REPUBLIKA.CO.ID, JAKARTA -- Industri logam dasar dan industri makanan tetap memberikan kontribusi signifikan bagi devisa melalui capaian nilai ekspornya, meski di tengah dampak pandemi Covid-19. Secara kumulatif, sepanjang Januari sampai Mei 2020, sektor manufaktur masih menjadi kontributor paling besar terhadap kinerja ekspor nasional.
“Catatan positif dari sektor industri logam menunjukkan kebijakan hilirisasi bisa berjalan baik. Dengan mampu meningkatkan nilai tambah bahan baku dalam negeri serta dapat memenuhi kebutuhan pasar internasional,” kata Menteri Perindustrian Agus Gumiwang Kartasasmita di Jakarta, pada Jumat, (19/6).
Merujuk data Badan Pusat Statistik (BPS), pada periode lima bulan pertama tahun ini, nilai pengapalan industri pengolahan nonmigas melampaui 51 miliar dolar AS. Dengan begitu menyumbang hingga 79,25 persen pada total nilai ekspor nasional yang mencapai 64,4 miliar dolar AS.
“Kami bertekad terus memacu industri yang berorientasi ekspor.
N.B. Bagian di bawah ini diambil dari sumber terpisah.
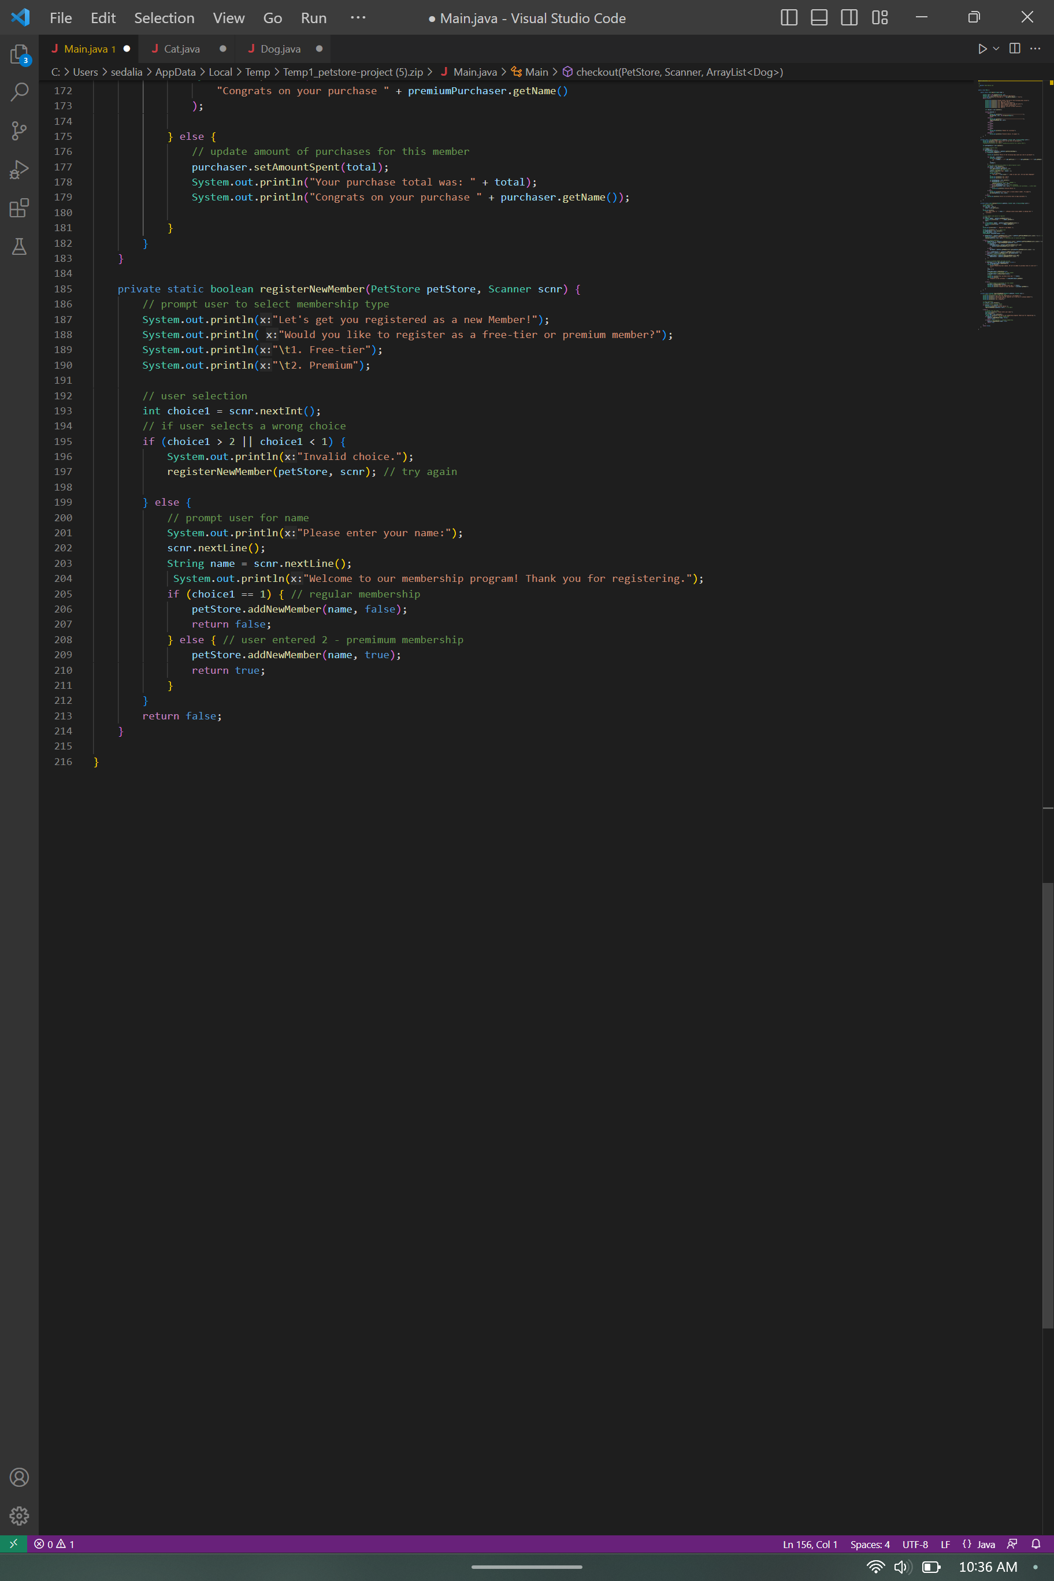Viewport: 1054px width, 1581px height.
Task: Open the Main breadcrumb dropdown
Action: 536,72
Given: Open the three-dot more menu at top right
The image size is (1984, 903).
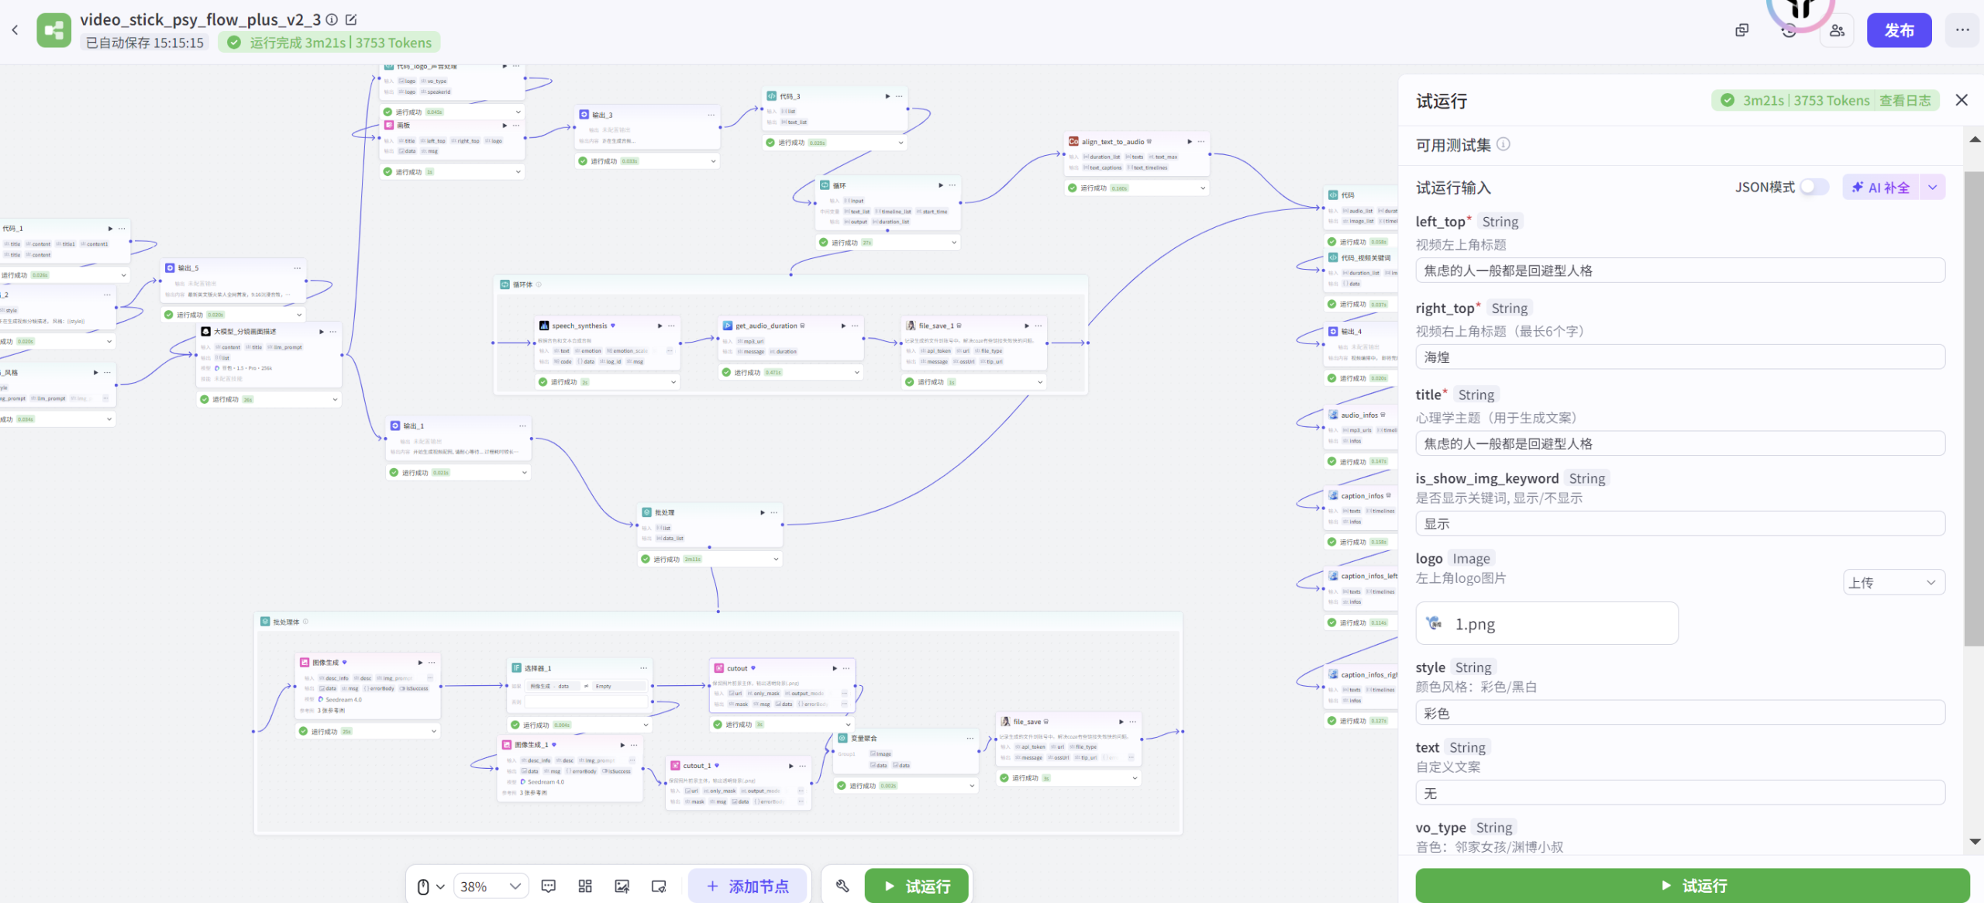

Tujuannya mendorong roda perekonomian nasional,” tegas Agus.
Ia menyebutkan, industri logam dasar misalnya, mampu mencatatkan nilai ekspor gemilang pada Januari sampai Mei 2020 sebesar 9,2 miliar dolar AS. Angka itu naik 41 persen dibanding perolehan pada periode sama 2019 yang sekitar 6,5 miliar dolar AS.
Industri makanan, lanjutnya, juga mampu menorehkan kinerja ekspor secara positif di tengah tekanan imbas pandemi Covid-19. Selama Januari sampai Mei 2020, nilai pengapalan industri makanan menembus angka 11,4 miliar dolar AS atau naik 8 persen dibanding capaian pada periode sama 2019 yang sekitar 10,5 miliar dolar AS.
“Sesuai aspirasi roadmap Making Indonesia 4.0. Kami menargetkan industri makanan dan minuman akan menjadi sektor yang mampu merajai di wilayah Asia Tenggara,” tegas dia.